Skip to Content

CCPA Update: California Attorney General Comments on Enforcement

on Monday, 23 December 2019 in Technology & Intellectual Property Update: Arianna C. Goldstein, Editor

With the compliance deadline of the California Consumer Privacy Act (“CCPA”) quickly approaching on January 1, 2020, many companies are anxious as to how the California Attorney General (“Attorney General”) will prioritize enforcement of the new act. While the enforcement date of the CCPA will not take effect until the earlier of July 1, 2020, or six months after final regulations are issued by the Attorney General’s office, this date will almost certainly be July 1, 2020, as the predicted date of the final regulations is July 1, 2020.  We discussed the Attorney General’s proposed guidance in a previous article.  With many ambiguities remaining in the act, itself, and the draft regulations only addressing some concerns, many companies are left wondering whether their compliance efforts will withstand the enforcement scrutiny by the Attorney General. 

However, recent comments made by Xavier Becerra, the Attorney General, in an interview with Reuters shed some light on how, at least initially, his office may approach enforcing the CCPA.  General Becerra stated companies that “demonstrate an effort to comply” will be looked upon favorably, whereas companies that do not demonstrate these compliance efforts to operate properly will be made an “example of” to others.  While the comments are neither definitive nor represent the Attorney General’s formal enforcement policy, companies taking a proactive approach to CCPA compliance should feel justified in the amount of time and resources dedicated thus far.  For all others, the Attorney General’s comments underscore the importance of, at minimum, conducting a CCPA analysis to determine what your company’s obligations, if any, may be under the CCPA, and what efforts are required to meet such obligations by the enforcement date. 

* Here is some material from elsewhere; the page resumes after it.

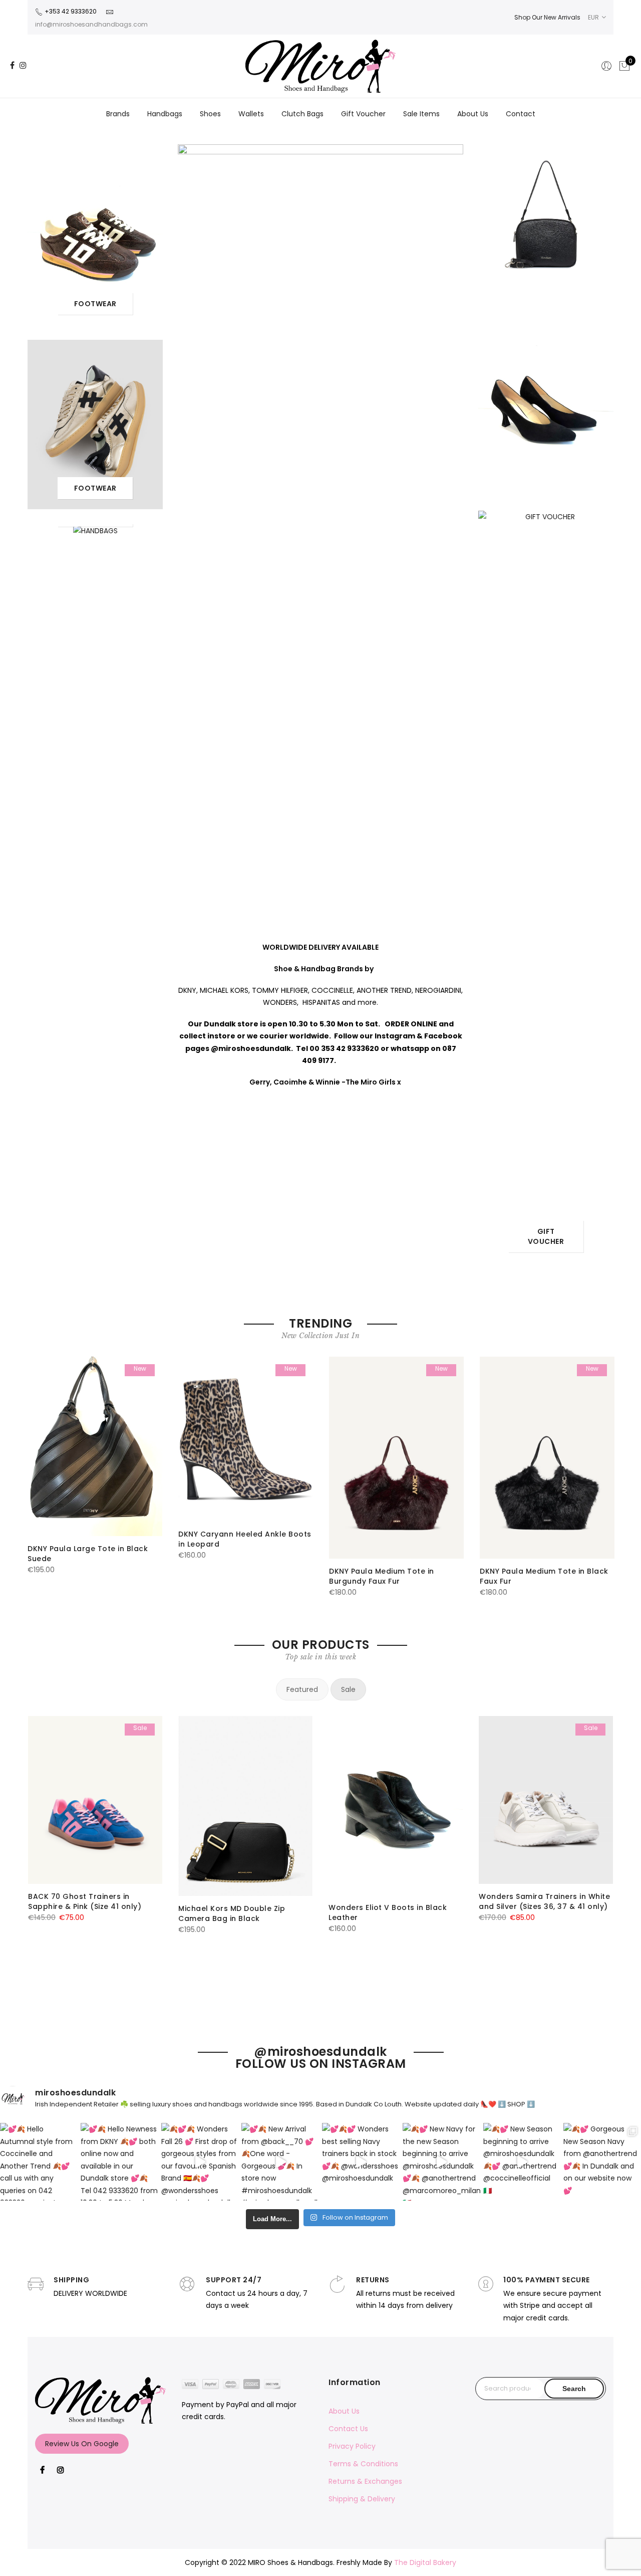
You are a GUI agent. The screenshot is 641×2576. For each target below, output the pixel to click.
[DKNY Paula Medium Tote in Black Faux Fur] (547, 1458)
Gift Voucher (363, 114)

Importantly, companies with CCPA compliance obligations need to be aware that enforcement investigations and actions brought by the Attorney General are not the only type of legal actions they must be ready to defend—there remains the threat of class action lawsuits brought against companies that experience data breaches affecting California residents.  The CCPA provides individuals with a private right of action in the event a company experiences a data breach and failed to implement reasonable and appropriate security measures.  By providing for a private right of action, the CCPA allows individuals to get past the threshold issue of legal standing—a legal doctrine relied on by multiple companies to get individual lawsuits and class actions dismissed early in litigation.  Additionally, this private right of action also comes with statutory damages, meaning it will likely be more difficult for companies to argue a consumer experienced no damage resulting from a data breach, as damages are explicit in the act itself.  

The CCPA is a novel and complex privacy law and remains a point of evolving compliance, but one thing is clear from these predicted legal enforcements of the act: demonstrating efforts to comply and documenting such efforts will be extremely important as the enforcement landscape develops.